Last week the ICC confirmed it has sent formal notices to Israel and the Palestinian Authority about its impending investigation, giving them a month to seek deferral by proving they are carrying out their own investigations.
Israel has fiercely condemned the investigation, accusing the ICC of bias, noting that it is demonstrably capable of investigating any alleged IDF crimes through its own legal hierarchies, and saying the ICC has no jurisdiction since the Palestinians do not have a state. Israel is not a member of the ICC, but its citizens could be subject to arrest abroad if warrants are issued.
The report said the one-and-a-half page letter briefly laid out the three main areas the probe intends to cover: the 2014 war between Israel and Hamas; Israeli settlement policy; and the 2018 Great March of Return protests, a series of violent demonstrations along Gaza’s border with Israel that left dozens of Palestinians dead.
The probe will also look at terrorist rocket fire from Gaza onto civilian areas in Israel.
Channel 13 reported that Israel’s National Security Council has met to begin formulating its response to the notice.
Israel could respond to the letter by detailing its own efforts to investigate potential crimes and hold its citizens accountable.

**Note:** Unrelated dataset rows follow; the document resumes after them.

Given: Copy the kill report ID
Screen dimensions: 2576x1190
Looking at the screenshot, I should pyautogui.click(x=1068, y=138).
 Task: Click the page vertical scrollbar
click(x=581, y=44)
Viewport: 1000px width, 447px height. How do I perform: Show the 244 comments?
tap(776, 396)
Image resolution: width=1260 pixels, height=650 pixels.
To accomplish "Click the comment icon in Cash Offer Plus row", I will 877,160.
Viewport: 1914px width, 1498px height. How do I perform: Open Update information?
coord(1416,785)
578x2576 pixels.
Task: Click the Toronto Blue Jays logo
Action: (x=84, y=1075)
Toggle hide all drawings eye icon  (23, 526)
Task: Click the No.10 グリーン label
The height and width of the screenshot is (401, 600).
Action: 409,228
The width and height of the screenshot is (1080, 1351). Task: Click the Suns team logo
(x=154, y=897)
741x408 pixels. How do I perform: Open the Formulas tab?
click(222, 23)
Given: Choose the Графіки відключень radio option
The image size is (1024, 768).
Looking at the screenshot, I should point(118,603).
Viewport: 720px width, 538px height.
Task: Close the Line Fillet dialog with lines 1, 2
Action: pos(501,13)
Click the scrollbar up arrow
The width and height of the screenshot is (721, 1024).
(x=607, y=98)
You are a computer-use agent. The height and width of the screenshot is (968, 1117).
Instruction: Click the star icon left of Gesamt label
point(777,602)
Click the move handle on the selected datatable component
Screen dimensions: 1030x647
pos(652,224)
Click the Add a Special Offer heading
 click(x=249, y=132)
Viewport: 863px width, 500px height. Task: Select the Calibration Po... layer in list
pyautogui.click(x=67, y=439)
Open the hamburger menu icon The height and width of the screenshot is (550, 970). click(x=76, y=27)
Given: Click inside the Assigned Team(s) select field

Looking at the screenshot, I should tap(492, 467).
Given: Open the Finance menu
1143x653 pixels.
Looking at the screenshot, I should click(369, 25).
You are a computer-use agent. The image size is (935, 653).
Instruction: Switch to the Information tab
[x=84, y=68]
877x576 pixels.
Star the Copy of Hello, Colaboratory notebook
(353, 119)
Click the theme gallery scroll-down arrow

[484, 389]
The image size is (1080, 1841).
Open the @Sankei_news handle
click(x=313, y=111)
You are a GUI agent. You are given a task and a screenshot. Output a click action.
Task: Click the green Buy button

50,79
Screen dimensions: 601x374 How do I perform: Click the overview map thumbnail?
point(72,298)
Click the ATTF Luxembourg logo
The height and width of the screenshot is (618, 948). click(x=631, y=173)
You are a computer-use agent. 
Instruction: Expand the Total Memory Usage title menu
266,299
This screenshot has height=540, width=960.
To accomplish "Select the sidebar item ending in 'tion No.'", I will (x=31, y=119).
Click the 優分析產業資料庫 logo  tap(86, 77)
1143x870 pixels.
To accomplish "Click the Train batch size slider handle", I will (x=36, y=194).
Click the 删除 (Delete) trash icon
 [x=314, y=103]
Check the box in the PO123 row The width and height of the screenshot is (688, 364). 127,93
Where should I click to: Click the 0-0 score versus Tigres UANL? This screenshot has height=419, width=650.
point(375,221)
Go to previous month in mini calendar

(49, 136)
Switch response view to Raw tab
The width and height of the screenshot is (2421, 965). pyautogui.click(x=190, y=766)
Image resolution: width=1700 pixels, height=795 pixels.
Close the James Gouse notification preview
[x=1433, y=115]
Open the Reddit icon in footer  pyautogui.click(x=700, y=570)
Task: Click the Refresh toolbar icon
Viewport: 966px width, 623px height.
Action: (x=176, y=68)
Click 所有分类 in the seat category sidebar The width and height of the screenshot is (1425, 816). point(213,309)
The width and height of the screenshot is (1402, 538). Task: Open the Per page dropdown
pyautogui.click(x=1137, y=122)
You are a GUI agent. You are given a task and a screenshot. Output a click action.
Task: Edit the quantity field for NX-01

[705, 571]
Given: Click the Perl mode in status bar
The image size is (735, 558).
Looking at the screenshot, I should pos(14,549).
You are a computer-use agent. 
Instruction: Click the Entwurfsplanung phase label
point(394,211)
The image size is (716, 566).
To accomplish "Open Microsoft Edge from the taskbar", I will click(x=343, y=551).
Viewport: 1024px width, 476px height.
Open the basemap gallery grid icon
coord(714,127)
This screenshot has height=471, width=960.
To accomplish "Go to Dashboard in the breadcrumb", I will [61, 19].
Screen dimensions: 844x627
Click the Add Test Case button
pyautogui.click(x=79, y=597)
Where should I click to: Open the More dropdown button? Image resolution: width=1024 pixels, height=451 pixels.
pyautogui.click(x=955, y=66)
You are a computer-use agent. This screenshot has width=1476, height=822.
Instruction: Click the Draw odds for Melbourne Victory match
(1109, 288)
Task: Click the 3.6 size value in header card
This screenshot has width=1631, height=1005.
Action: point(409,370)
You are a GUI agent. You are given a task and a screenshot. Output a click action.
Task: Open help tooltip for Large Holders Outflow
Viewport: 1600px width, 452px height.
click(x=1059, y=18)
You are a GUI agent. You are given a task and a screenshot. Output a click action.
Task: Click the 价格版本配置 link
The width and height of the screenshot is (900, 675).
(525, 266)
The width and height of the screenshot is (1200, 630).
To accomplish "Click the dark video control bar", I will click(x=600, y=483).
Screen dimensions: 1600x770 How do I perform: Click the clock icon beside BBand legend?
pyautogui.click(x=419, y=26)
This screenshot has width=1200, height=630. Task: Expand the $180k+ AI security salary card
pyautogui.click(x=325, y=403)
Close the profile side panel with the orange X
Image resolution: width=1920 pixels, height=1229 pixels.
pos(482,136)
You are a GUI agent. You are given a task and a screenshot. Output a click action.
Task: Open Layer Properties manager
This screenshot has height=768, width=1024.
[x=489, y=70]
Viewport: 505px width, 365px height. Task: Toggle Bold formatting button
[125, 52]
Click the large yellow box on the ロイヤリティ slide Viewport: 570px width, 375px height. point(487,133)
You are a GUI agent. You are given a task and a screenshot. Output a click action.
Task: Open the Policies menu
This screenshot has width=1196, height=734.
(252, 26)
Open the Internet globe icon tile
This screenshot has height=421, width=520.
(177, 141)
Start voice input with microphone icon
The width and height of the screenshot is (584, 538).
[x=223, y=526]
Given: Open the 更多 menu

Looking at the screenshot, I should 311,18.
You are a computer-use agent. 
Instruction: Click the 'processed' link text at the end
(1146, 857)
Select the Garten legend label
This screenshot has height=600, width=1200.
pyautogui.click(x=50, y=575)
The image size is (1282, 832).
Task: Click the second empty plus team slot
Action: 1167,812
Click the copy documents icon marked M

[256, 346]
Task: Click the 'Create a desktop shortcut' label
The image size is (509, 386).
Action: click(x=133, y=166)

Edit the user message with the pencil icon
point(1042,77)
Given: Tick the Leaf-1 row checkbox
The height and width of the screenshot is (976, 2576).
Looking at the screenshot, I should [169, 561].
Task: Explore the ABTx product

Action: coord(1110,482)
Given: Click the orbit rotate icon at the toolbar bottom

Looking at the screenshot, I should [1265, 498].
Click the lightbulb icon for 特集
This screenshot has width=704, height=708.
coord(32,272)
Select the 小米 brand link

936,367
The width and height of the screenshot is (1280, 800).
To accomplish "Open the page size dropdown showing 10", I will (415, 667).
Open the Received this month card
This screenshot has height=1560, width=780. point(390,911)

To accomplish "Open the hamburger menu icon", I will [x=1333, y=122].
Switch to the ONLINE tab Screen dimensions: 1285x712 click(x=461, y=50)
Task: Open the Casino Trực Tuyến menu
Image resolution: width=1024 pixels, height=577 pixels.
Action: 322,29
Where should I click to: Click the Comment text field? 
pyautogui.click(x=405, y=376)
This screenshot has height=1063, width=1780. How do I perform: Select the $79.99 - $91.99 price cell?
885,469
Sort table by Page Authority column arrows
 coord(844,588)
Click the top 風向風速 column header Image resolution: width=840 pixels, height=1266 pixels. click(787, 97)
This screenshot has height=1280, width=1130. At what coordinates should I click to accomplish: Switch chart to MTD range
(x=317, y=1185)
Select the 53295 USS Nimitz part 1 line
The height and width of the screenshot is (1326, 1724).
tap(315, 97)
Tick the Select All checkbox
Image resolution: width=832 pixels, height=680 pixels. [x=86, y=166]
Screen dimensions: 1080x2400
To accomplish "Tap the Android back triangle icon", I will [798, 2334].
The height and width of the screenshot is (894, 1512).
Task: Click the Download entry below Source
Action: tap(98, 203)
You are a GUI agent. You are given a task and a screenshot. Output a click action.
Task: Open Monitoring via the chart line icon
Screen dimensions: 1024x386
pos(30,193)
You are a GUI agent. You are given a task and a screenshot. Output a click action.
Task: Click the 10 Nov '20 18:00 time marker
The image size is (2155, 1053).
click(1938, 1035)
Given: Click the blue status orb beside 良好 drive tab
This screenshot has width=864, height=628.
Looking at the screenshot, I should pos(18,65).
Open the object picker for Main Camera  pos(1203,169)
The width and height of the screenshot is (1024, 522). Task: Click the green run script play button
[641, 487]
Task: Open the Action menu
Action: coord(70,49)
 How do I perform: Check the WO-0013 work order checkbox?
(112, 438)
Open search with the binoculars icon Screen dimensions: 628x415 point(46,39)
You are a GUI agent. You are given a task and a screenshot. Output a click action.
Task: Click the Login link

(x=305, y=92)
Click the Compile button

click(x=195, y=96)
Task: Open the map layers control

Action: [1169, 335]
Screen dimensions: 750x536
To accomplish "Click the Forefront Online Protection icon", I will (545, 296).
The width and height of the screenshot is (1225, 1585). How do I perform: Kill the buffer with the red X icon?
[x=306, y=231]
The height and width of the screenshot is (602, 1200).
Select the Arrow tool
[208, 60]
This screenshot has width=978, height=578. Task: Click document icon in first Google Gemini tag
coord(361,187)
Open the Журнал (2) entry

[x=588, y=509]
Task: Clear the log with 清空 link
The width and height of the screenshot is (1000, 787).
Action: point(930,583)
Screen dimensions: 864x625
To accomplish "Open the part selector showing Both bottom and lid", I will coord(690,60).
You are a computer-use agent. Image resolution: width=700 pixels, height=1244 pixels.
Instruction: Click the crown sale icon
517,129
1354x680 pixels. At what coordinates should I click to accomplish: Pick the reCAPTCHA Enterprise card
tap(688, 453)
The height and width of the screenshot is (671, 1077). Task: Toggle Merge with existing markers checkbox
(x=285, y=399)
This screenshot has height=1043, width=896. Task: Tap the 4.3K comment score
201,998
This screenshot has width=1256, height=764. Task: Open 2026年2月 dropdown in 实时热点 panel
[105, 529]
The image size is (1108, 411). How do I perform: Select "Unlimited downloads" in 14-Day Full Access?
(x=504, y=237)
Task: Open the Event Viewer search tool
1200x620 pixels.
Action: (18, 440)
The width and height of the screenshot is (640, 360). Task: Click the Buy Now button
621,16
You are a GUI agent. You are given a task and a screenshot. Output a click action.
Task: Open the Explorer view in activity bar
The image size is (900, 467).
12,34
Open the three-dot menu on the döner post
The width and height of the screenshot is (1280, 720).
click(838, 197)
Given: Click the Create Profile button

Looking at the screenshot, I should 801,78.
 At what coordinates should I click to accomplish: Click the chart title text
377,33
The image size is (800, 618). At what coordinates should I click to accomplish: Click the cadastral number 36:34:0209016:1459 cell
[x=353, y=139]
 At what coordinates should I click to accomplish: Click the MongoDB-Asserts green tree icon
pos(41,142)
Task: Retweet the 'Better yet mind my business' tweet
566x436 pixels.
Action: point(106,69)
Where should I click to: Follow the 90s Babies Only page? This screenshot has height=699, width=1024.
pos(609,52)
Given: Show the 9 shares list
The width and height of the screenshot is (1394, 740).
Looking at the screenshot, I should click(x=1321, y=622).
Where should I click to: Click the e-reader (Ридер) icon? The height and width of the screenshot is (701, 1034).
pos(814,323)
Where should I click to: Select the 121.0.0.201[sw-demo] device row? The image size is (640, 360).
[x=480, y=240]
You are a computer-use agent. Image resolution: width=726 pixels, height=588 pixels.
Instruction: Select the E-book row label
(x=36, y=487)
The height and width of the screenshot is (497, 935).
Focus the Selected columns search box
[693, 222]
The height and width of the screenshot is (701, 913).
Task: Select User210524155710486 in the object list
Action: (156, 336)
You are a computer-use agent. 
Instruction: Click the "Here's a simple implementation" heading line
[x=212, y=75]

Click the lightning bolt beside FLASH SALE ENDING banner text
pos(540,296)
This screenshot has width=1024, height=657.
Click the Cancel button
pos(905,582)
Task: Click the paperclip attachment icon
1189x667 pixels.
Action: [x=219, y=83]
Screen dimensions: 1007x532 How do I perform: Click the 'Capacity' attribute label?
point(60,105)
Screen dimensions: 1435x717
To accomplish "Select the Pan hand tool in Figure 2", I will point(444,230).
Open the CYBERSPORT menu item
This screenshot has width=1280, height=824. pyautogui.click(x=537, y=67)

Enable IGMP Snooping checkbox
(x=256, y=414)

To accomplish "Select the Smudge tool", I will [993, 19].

If the court is satisfied with the process, it could allow it to unfold under periodic ICC supervision, postponing or even canceling its own investigation.
Israel could potentially avail itself of that option for the allegations regarding Gaza violence, as it says it routinely investigates and punishes wrongdoing by its own troops.
But the construction of settlements in the West Bank, that the Palestinians want for their future state, is an official government policy going back decades and is viewed as illegal by much of the international community.
The Palestinians have expressed outrage at the idea the ICC would investigate terrorist rocket fire or the use of civilians as human shields by Hamas, which rules Gaza, and other terror groups. They view such actions as self-defense and are extremely unlikely to seek a deferral by launching their own investigation.
The Channel 13 report said Jerusalem is leaning toward responding to the letter after having largely refused to cooperate with The Hague-based international court until now.
On Sunday Palestinian Authority Foreign Minister Riyad al-Maliki was stripped of a special travel permit for senior Palestinian officials and his entourage was questioned by Israeli intelligence in an unusual incident following Al-Maliki’s visit to the ICC.
The PA Foreign Ministry was informed by Israeli authorities that Al-Maliki’s VIP travel pass had been canceled as the diplomat entered Allenby crossing from Jordan into the West Bank, senior PA Foreign Ministry official Ahmad al-Deek told The Times of Israel.